Completing the Doha Round would substantially improve developing countries’ market access and enhance their competitiveness through an agreement on trade facilitation.
Beyond Doha, progress is needed in negotiating new rules and disciplines related to trade-related climate change, and to food and energy security.
Increased support from donors and policy reform in developing countries will be required to ensure their institutions are capable of taking advantage of trade opportunities.
Bringing aid flows back on track
Although aidfrom countries in the OECD’s Development Assistance Committee (DAC) rose by 0.7 percent in real terms in 2009 to $119.6 billion, it falls well short of earlier commitments, especially for Sub Saharan Africa. When debt relief is excluded, ODA rose last year by 6.8 percent in real terms. Meanwhile, assistance from non-DAC donors as well as from private sources is rising fast. And progress continues in reducing poor countries debt burden through World Bank and IMF initiatives.
To keep alive the hope of halving poverty by 2015, aid has to expand to meet previous commitments:
Current donor spending plans leave a $14 billion shortfall in the commitments to scale up aid by $50 billion by 2010.
Aid to Africa has grown 5 percent annually since 2000, but much of it has been debt relief or emergency and humanitarian assistance, not new finance. The G-8 Gleneagles commitment to double aid to Africa by 2010 requires a further $20 billion, of which $18 billion remains uncommitted.
Making aid more effective
The crisis has increased the importance of aid to address the rise in poverty. But the crisis also led to substantial increases in government debt that will severely constrain fiscal resources in donor countries for the foreseeable future.
In this context, it becomes more important than ever to make further progress in improving aid effectiveness through harmonizing donor activities, reducing the share of tied aid, making aid disbursements more predictable, and improving aid allocation:
When aid is too fractured, it pushes up transaction costs and makes it difficult for recipient countries to manage their own development agenda. In 2006, 38 recipient countries received assistance from 25 or more DAC and multilateral donors. In 24 of these countries, 15 or more donors collectively provided less than 10 percent of that country's total aid.
Untied aid procured through open international competition offers the best prospect of good value and supports the recipient’s ownership of aid. Studies confirm that tied aid regimes that restrict procurement to suppliers from the donor country cost 15–25 percent more on average and are more influenced by supplier interests and capacities.
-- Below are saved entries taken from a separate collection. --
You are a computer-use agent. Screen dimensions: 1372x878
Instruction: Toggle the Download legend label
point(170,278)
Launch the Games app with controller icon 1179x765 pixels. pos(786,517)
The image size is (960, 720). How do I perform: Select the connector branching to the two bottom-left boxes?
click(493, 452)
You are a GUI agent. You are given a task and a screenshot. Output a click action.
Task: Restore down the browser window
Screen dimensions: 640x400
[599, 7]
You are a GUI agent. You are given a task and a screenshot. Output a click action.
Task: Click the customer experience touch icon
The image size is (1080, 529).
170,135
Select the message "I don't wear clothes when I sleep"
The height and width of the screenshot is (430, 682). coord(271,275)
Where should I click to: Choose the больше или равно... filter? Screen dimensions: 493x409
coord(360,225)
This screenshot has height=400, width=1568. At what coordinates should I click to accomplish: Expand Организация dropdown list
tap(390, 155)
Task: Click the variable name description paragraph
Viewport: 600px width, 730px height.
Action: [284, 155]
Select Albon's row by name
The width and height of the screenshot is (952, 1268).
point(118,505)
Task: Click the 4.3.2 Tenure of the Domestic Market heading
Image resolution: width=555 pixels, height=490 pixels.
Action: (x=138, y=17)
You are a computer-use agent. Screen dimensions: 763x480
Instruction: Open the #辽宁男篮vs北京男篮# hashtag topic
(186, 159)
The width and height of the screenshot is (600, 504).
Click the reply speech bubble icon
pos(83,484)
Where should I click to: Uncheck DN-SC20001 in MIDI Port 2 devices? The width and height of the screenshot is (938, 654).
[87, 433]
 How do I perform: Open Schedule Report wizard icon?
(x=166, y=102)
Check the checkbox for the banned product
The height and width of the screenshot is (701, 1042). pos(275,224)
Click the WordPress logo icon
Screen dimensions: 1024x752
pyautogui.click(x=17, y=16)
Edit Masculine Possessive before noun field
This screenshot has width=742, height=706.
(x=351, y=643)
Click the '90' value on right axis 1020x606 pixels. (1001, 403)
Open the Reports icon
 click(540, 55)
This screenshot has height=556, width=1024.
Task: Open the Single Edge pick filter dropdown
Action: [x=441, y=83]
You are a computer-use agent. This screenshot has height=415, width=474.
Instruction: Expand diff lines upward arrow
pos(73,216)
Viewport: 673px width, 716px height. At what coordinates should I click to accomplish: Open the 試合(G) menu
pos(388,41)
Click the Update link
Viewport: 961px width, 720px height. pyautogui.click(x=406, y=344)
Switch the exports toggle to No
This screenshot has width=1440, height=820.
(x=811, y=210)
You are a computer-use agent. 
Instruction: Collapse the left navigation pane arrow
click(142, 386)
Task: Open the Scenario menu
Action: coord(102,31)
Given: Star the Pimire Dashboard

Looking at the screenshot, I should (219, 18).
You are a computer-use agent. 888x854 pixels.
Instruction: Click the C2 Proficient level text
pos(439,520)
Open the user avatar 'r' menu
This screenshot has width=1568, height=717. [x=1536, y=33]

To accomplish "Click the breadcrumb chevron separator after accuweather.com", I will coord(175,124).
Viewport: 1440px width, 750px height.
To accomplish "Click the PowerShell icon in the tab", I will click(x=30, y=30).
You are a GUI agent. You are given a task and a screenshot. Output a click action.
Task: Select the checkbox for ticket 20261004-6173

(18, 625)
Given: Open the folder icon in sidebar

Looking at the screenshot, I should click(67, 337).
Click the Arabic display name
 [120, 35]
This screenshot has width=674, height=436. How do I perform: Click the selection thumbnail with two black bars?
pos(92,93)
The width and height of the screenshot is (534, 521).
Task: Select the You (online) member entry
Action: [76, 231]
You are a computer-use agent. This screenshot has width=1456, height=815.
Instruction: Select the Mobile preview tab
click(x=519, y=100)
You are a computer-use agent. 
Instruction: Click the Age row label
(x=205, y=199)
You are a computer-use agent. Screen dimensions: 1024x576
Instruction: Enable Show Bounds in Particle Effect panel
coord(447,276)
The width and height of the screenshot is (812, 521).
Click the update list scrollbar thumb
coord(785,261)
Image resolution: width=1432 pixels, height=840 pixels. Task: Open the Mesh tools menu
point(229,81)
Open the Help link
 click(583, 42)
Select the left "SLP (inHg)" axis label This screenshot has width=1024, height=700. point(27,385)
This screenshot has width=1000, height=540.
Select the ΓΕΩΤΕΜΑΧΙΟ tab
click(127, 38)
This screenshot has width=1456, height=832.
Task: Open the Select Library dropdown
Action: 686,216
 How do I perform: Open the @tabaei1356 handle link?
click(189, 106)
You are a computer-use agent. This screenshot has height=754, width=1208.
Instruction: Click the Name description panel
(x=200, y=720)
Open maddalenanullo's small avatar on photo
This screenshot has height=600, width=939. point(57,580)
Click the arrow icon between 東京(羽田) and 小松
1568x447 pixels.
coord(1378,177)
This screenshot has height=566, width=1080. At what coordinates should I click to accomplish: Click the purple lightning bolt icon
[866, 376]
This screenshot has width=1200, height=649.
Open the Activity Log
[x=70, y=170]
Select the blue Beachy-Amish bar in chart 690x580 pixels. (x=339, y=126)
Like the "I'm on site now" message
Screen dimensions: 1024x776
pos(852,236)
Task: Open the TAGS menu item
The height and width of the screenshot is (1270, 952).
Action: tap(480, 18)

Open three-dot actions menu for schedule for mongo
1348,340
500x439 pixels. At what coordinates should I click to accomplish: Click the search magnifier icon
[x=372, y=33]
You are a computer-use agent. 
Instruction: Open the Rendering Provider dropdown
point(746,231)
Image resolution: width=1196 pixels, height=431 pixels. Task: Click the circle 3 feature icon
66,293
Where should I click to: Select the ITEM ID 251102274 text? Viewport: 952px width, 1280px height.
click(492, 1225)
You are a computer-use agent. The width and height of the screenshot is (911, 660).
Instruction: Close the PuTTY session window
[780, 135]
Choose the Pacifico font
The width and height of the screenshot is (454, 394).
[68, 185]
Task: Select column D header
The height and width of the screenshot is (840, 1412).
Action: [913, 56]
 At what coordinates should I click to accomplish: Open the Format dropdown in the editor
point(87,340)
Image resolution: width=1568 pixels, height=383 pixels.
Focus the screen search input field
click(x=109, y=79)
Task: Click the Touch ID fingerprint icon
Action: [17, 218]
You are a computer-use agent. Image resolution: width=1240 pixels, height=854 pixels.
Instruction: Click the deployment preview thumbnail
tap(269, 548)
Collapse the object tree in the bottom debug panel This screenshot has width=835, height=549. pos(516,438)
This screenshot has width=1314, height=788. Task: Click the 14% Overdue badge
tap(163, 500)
Aid must be predictable to be effective. Without good information on what resources will be available, aid recipients cannot plan their own expenditures or participate meaningfully in determining how aid is allocated and used. However, recipients also need to improve their own budget planning and programming to be able to use such information from donors.
Considerable scope remains for a more rational, results-oriented, and needs-driven aid allocation mechanism. For example, there are wide variations in the distribution of aid among low-income countries. Over the past decade India received $1 per capita in aid while Bosnia and Herzegovina received $129 per capita. Aid as a share of recipient country GNI shows similar large divergence, ranging from 0.1 percent for India to 189 percent for Liberia.
IFIs need to adapt to post-crisis world
The IFIs responded to the crisis quickly and decisively to boost lending. They adopted innovative programs to stabilize markets, limit the slide in economic growth, support the poor, and minimize interruptions in development progress.
But even as the recovery progresses, it is clear that the crisis has dramatically altered the development challenges facing low- and middle-income countries, and hence those facing the international community.
Managing the availability and allocation of concessional resources will remain a major challenge for the IFIs as the recovery proceeds, as is managing the impact of the crisis-induced frontloading of concessional resources by multilateral agencies.
Changes in responsibilities and organization of the IFIs are on the horizon: increased demand for technical services will shift requirements for staff expertise, coordination among the IFIs will need to be strengthened, and proposals to improve the responsiveness of the multilateral development banks (such as decentralization at the World Bank) are under consideration.